The Current State of Organic Aquaculture in the United States
Traditionally, the organic market has been largely dominated by terrestrial farmers, with the aquaculture industry producing a lower diversity and quantity of organically certified products. While numerous countries have taken steps in recent years to facilitate the growth of organic aquaculture, the United States seems to have stalled in its progress. Though the United States Department of Agriculture (USDA) began taking steps to promulgate organic aquaculture standards in the early 2000s, it has not yet released any such standards. The current administration has remained silent as to its future plans, or possible lack thereof. As a result, U.S. aquaculturists are presently left without a way to access the organic aquaculture market and the increased profits it can yield. This webinar will provide an overview of the current status of organic aquaculture in the United States, and will discuss potential benefits to industry should the country promulgate federal standards in the future.
Time and Date:
Wednesday, June 19th, 2019
12:00 – 1:00 (EDT)
This webinar is offered free of charge and is limited to the first 100 registrants. It is recommended that you test your computer for software compatibility prior to the webinar by clicking here.
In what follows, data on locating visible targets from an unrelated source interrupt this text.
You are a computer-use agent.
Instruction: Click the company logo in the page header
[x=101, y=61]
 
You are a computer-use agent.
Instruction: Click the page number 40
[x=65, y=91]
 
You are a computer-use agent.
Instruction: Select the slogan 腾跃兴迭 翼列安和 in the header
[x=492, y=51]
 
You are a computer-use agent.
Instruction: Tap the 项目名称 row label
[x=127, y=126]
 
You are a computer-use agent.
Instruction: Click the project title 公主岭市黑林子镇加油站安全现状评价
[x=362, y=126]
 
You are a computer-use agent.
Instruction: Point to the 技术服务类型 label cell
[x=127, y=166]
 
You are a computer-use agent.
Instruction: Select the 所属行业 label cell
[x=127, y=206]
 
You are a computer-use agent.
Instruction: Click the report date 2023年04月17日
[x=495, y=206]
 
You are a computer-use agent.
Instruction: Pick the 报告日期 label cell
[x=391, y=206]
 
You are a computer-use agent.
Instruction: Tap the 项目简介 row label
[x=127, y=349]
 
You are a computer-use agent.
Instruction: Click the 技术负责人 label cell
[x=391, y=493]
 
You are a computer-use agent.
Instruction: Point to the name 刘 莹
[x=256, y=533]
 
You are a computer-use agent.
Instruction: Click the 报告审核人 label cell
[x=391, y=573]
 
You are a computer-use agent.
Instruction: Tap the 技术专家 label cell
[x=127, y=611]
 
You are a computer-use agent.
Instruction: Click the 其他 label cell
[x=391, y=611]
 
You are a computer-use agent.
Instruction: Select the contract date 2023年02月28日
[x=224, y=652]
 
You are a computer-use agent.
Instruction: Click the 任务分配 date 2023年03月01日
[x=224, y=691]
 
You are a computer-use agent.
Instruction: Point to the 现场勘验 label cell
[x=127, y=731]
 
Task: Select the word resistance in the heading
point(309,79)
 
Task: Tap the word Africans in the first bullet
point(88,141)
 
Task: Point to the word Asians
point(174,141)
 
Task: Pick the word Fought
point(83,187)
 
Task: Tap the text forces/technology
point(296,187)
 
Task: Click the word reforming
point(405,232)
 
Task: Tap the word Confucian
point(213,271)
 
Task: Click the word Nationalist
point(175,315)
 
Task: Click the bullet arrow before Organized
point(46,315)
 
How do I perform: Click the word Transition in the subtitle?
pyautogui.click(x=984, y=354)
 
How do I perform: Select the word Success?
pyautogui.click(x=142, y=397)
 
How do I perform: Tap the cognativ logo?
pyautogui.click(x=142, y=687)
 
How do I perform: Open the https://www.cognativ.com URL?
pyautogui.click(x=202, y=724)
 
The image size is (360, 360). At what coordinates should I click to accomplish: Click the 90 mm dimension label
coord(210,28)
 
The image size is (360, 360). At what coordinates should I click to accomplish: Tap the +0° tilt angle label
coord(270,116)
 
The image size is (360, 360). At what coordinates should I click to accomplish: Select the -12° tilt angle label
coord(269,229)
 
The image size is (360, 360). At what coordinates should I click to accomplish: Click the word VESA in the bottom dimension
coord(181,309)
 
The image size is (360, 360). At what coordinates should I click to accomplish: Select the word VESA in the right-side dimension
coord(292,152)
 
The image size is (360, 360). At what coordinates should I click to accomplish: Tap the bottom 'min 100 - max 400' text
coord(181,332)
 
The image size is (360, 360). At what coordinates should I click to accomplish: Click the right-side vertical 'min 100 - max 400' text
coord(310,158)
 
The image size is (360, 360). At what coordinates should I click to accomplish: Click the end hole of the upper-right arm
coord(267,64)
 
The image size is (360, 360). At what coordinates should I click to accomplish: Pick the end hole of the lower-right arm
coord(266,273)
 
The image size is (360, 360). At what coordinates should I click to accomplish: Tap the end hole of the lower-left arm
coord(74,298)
To register for or attend this webinar, click here.
Amanda Nichols is the Ocean and Coastal Law Fellow with the National Sea Grant Law Center, which is housed at the University of Mississippi School of Law. Amanda received a B.A. in English from the University of Mississippi and a J.D. from the University of Mississippi School of Law. She earned her LL.M. in Environmental, Natural Resources, and Energy Law from the Northwestern School of Law, Lewis and Clark College. She is licensed to practice law in Florida and plans to work on environmental law issues in the state in her future. As the NSGLC fellow, Amanda researches, publishes, and presents on legal and policy issues related to aquaculture, agriculture and food, and ocean and coastal matters.